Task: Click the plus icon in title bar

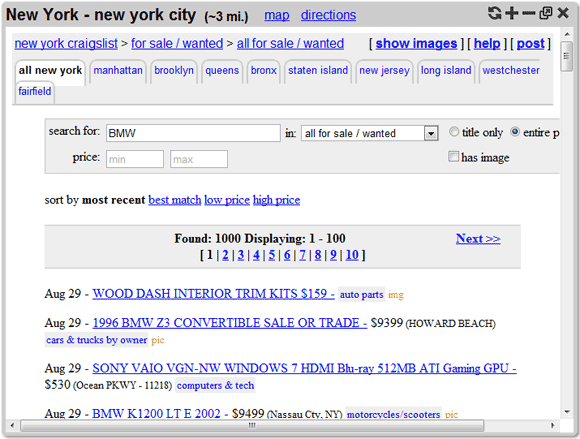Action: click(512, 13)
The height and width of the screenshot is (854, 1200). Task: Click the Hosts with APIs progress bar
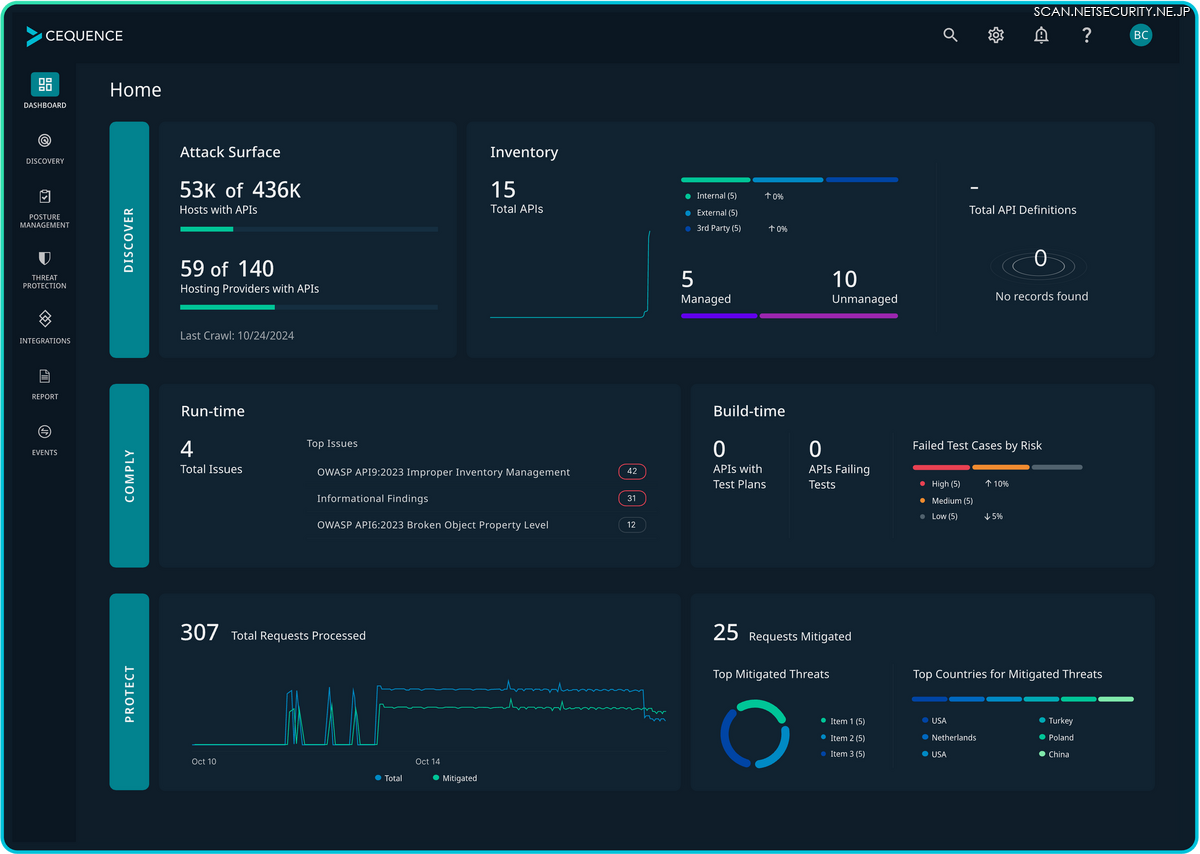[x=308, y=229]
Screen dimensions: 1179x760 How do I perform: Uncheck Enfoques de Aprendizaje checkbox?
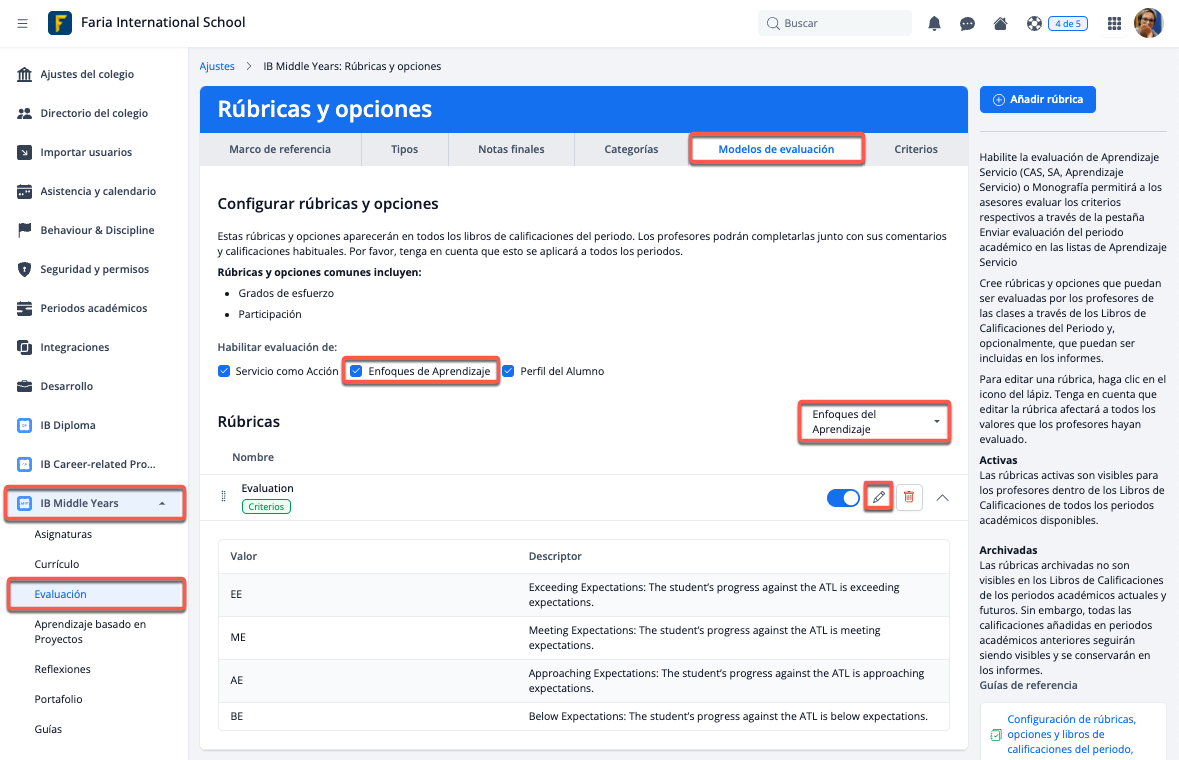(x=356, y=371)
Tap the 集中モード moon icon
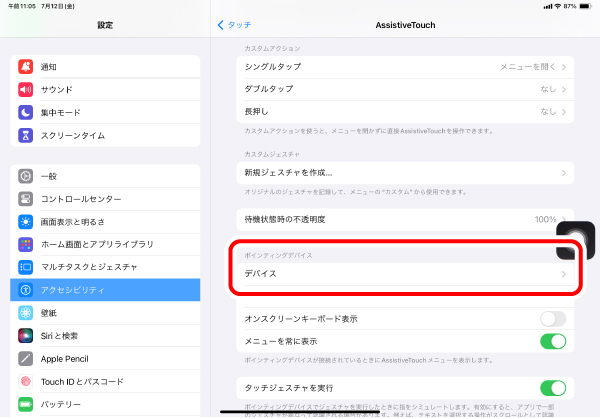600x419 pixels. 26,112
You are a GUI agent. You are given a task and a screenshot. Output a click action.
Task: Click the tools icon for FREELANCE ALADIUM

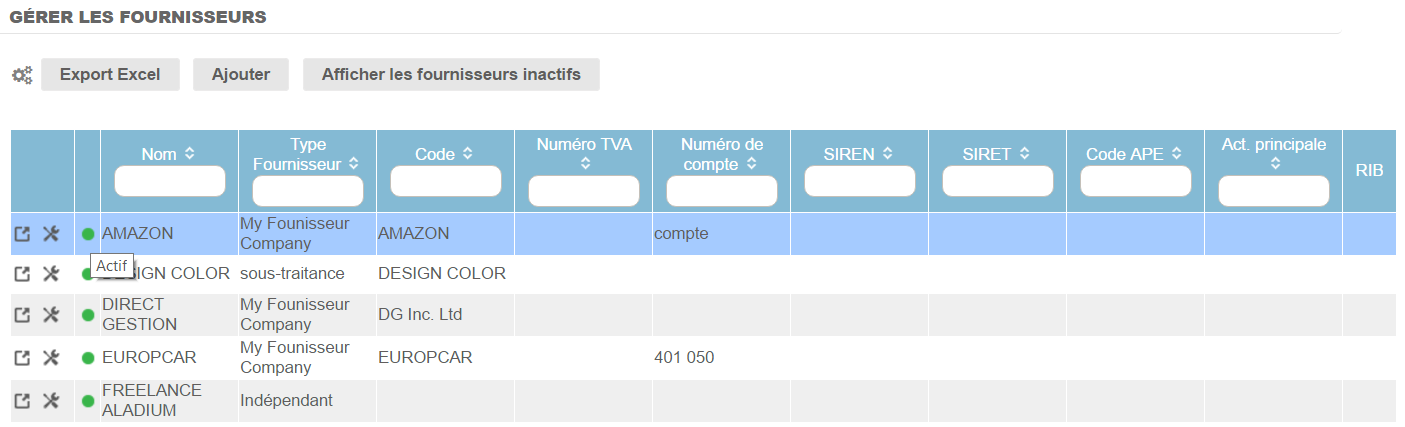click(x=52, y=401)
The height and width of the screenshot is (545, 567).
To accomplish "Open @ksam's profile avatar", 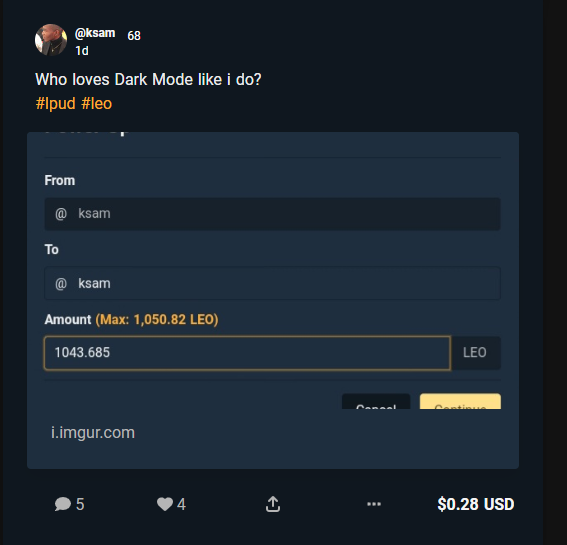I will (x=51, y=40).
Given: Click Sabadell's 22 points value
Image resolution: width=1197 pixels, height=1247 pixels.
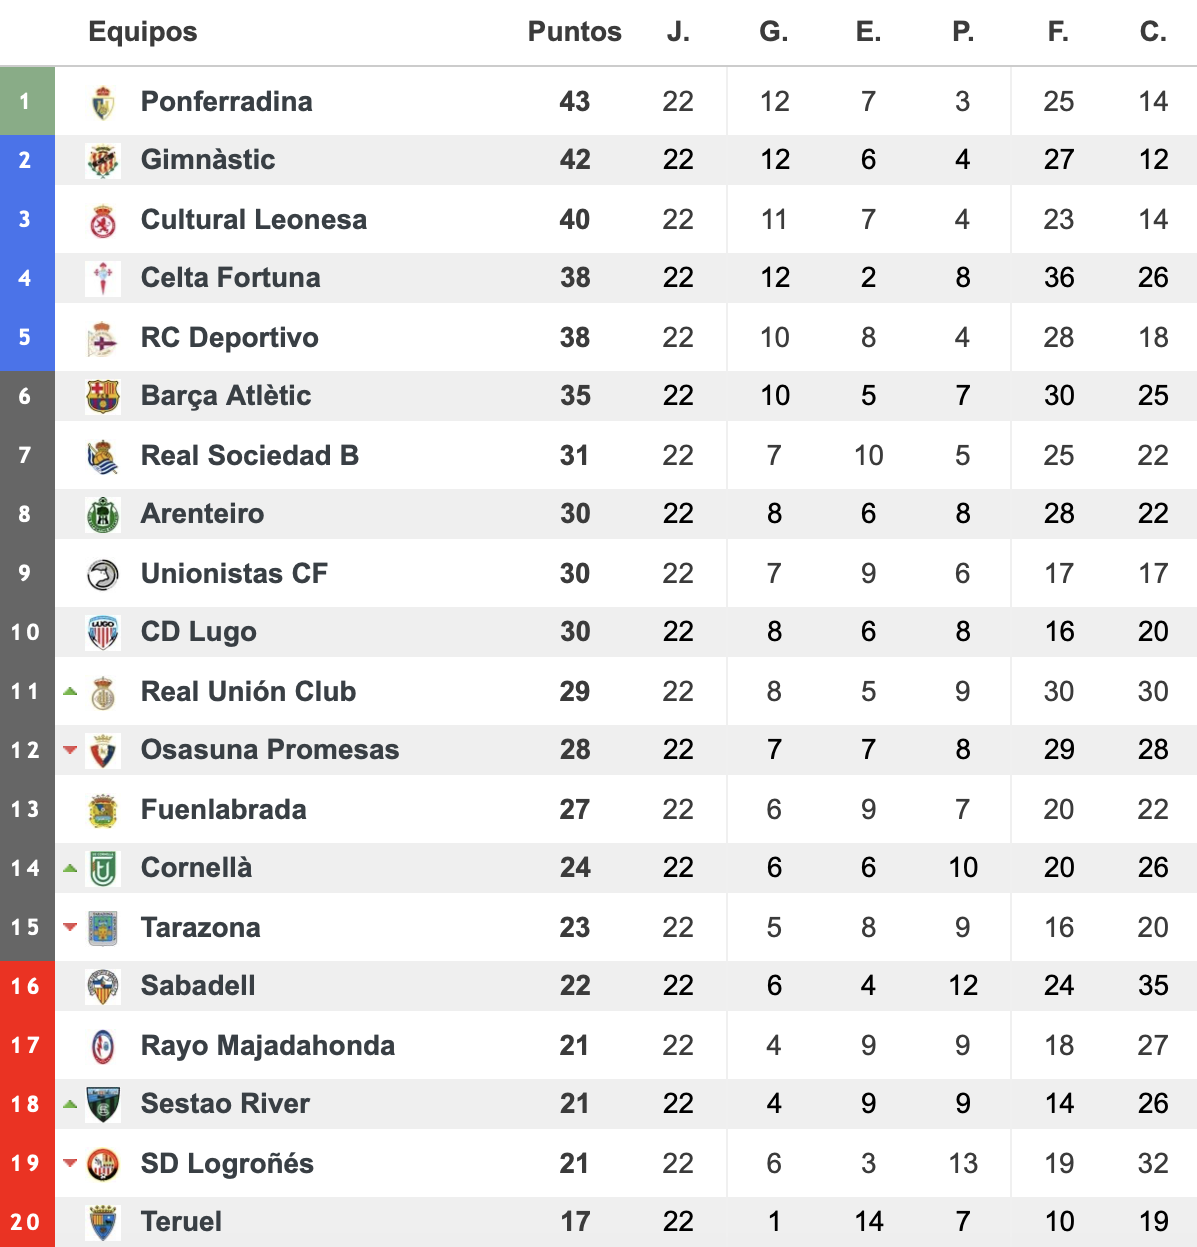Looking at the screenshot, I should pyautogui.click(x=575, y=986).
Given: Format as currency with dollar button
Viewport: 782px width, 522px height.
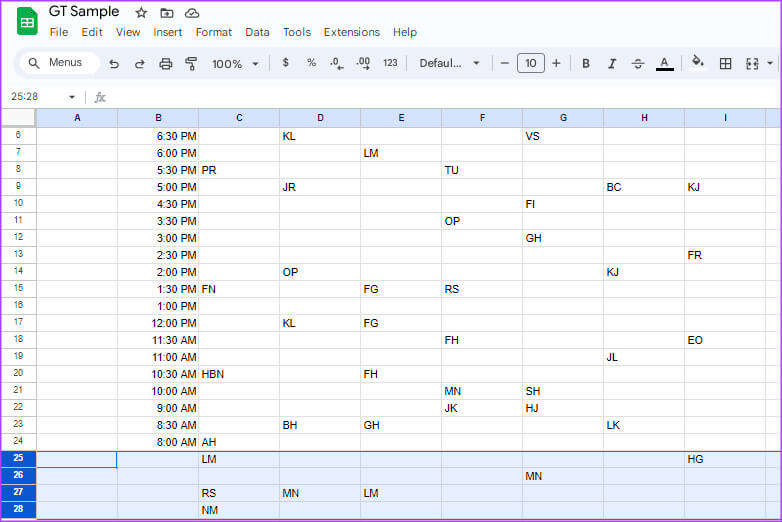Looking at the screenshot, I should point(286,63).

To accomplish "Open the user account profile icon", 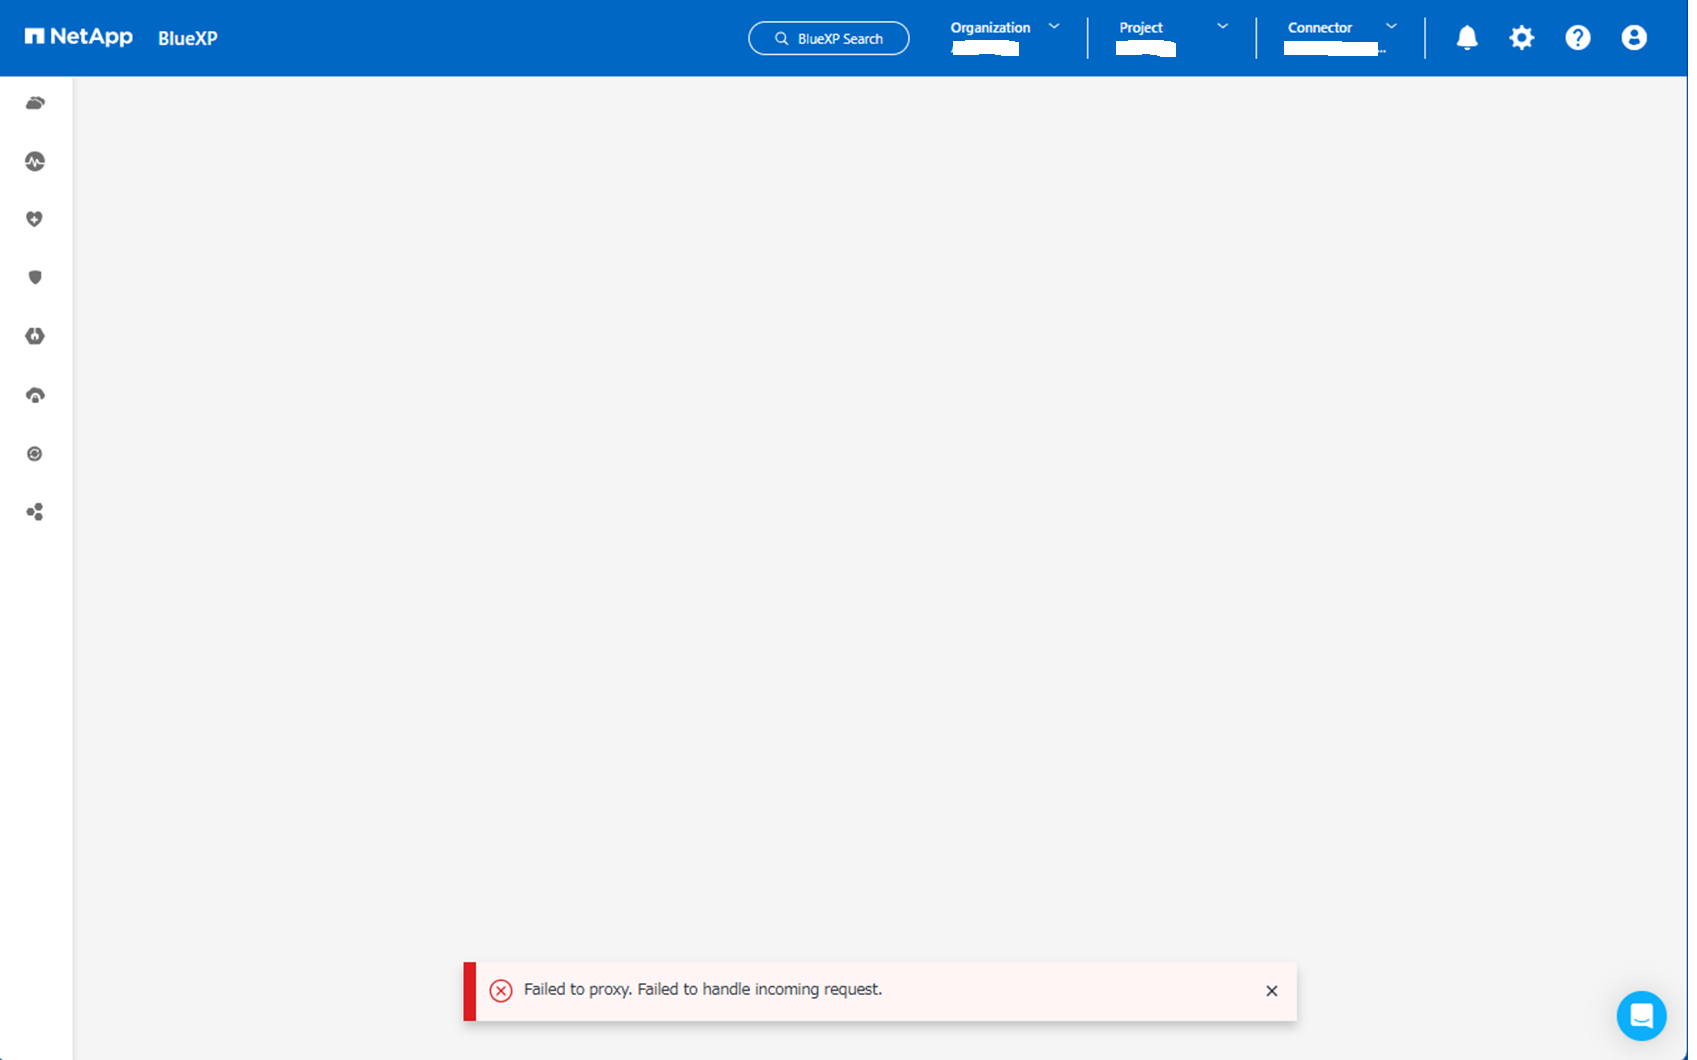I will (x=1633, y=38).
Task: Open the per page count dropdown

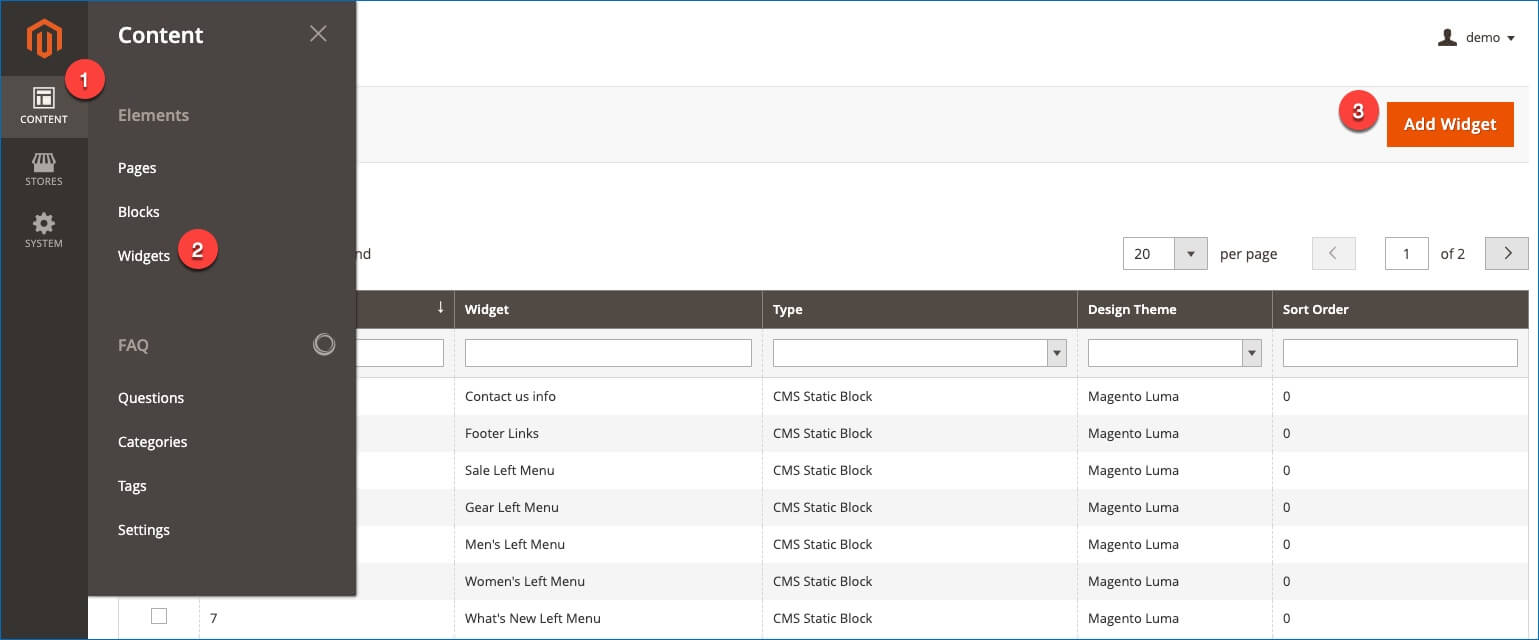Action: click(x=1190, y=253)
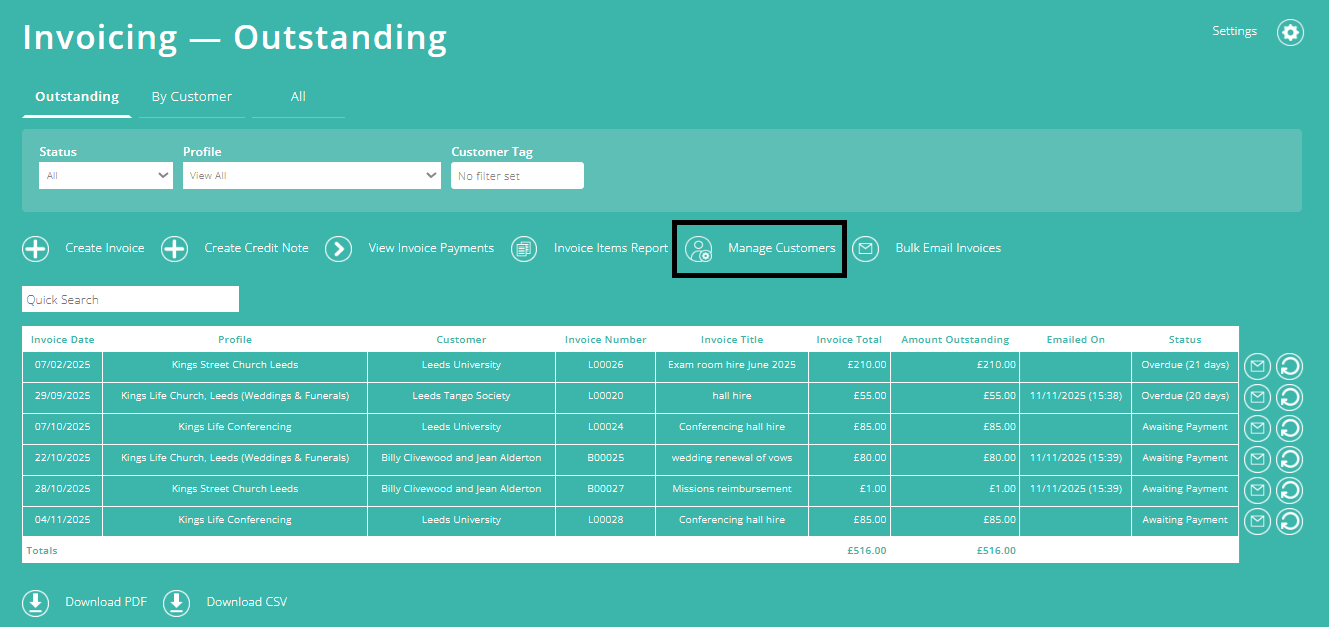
====================
WORK INSTRUCTION:
Word for word, write out the lines above running from the one with "Screen dimensions: 1179x760" up to and including the one with "You are a GUI". Drop any picture.

EXERCISE SOLUTION:
Screen dimensions: 1179x760 How do I perform: Uncheck Enfoques de Aprendizaje checkbox?
(x=356, y=371)
Tap the 集中モード moon icon
600x419 pixels. 26,112
You are a GUI agent. You are given a task and a screenshot. Output a click action.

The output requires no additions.